■ Problem to work on ■
Which lines in the data below contain the word "screenshot"? Return each of them.

■ Data shown ■
»»
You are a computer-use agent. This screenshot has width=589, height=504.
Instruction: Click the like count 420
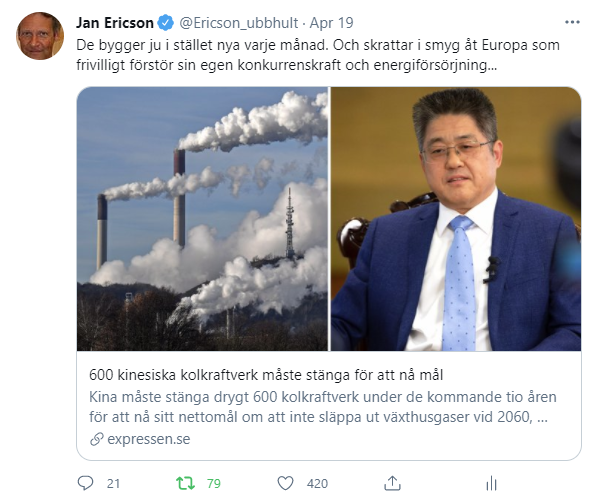317,483
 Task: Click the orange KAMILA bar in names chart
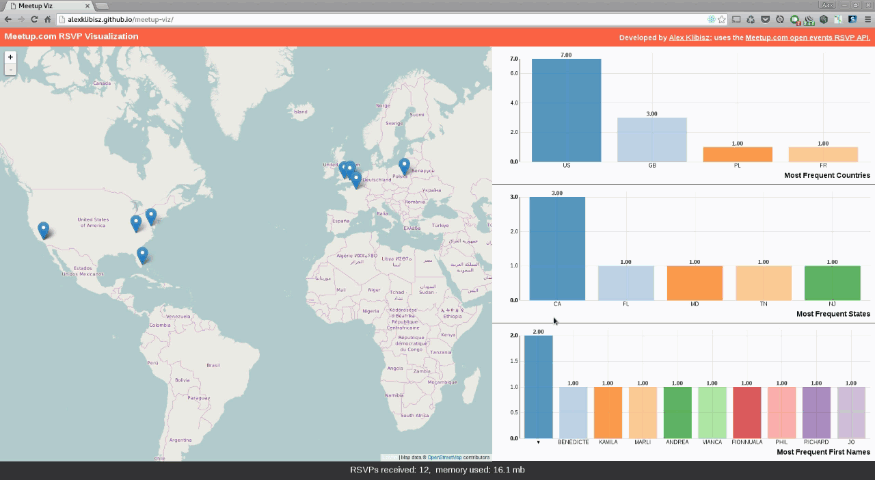coord(608,412)
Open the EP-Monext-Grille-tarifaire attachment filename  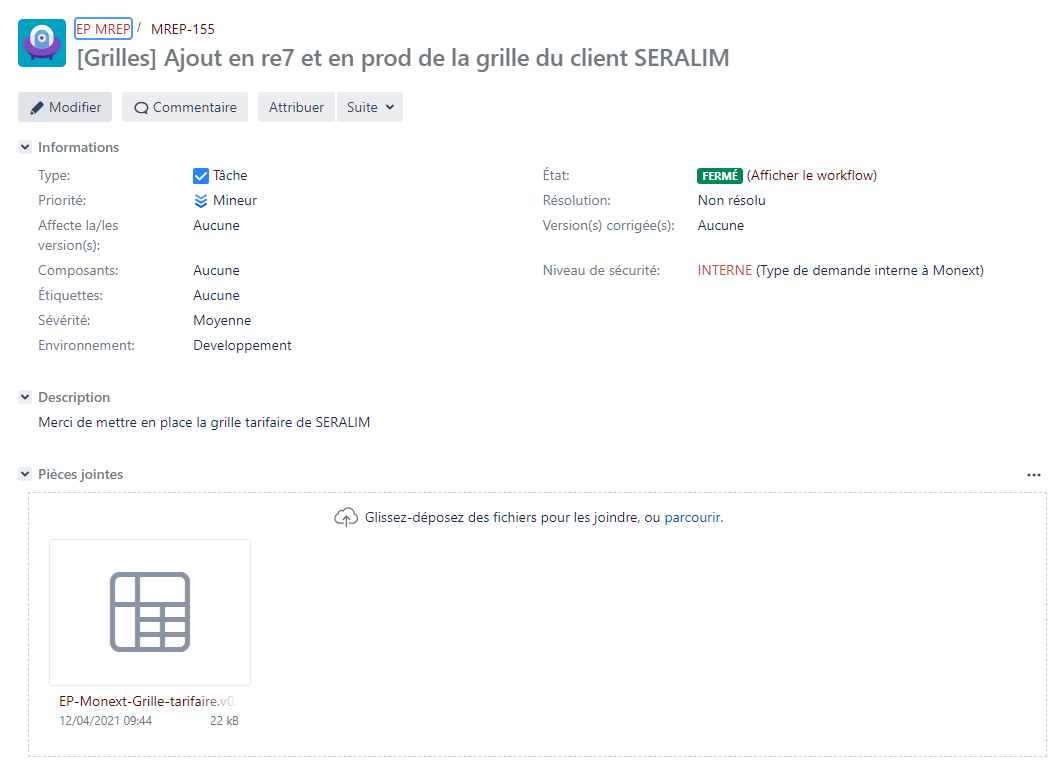pyautogui.click(x=146, y=701)
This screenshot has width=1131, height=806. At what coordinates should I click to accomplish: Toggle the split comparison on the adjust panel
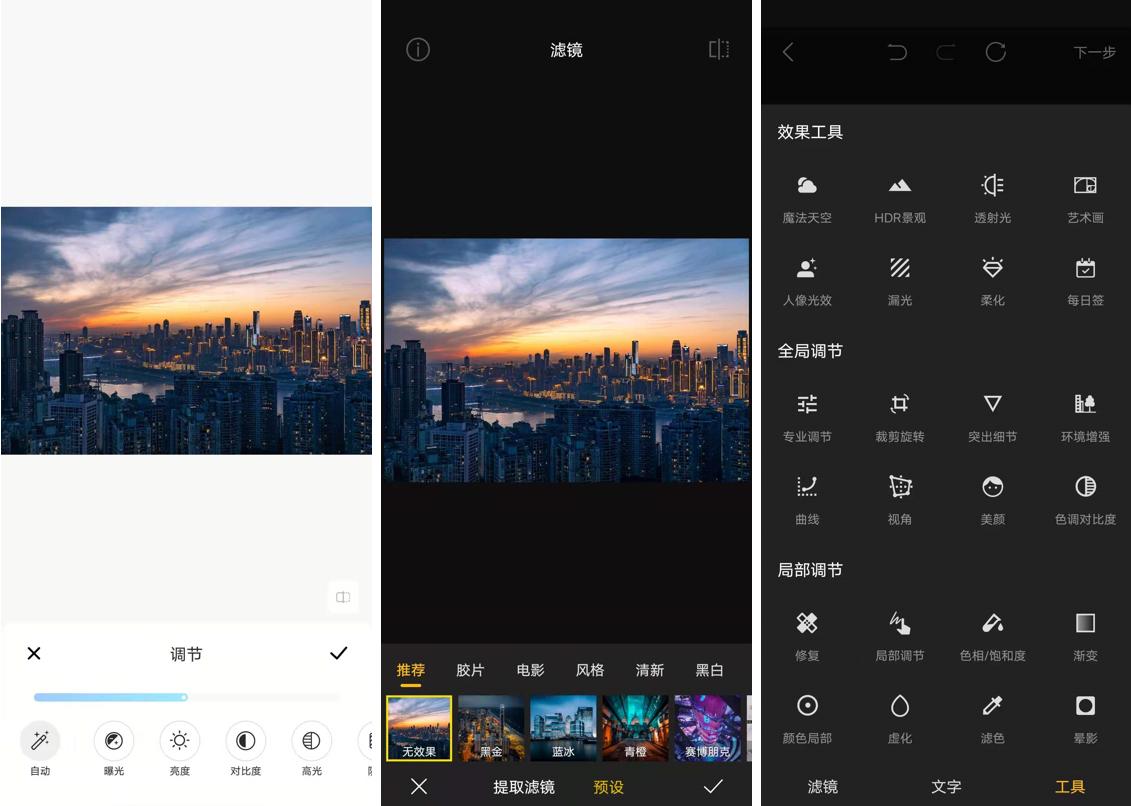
««
■ Answer below ■
You are a computer-use agent. This screenshot has width=589, height=504.
This screenshot has width=1131, height=806. At what coordinates should I click to accomplish: Toggle the split comparison on the adjust panel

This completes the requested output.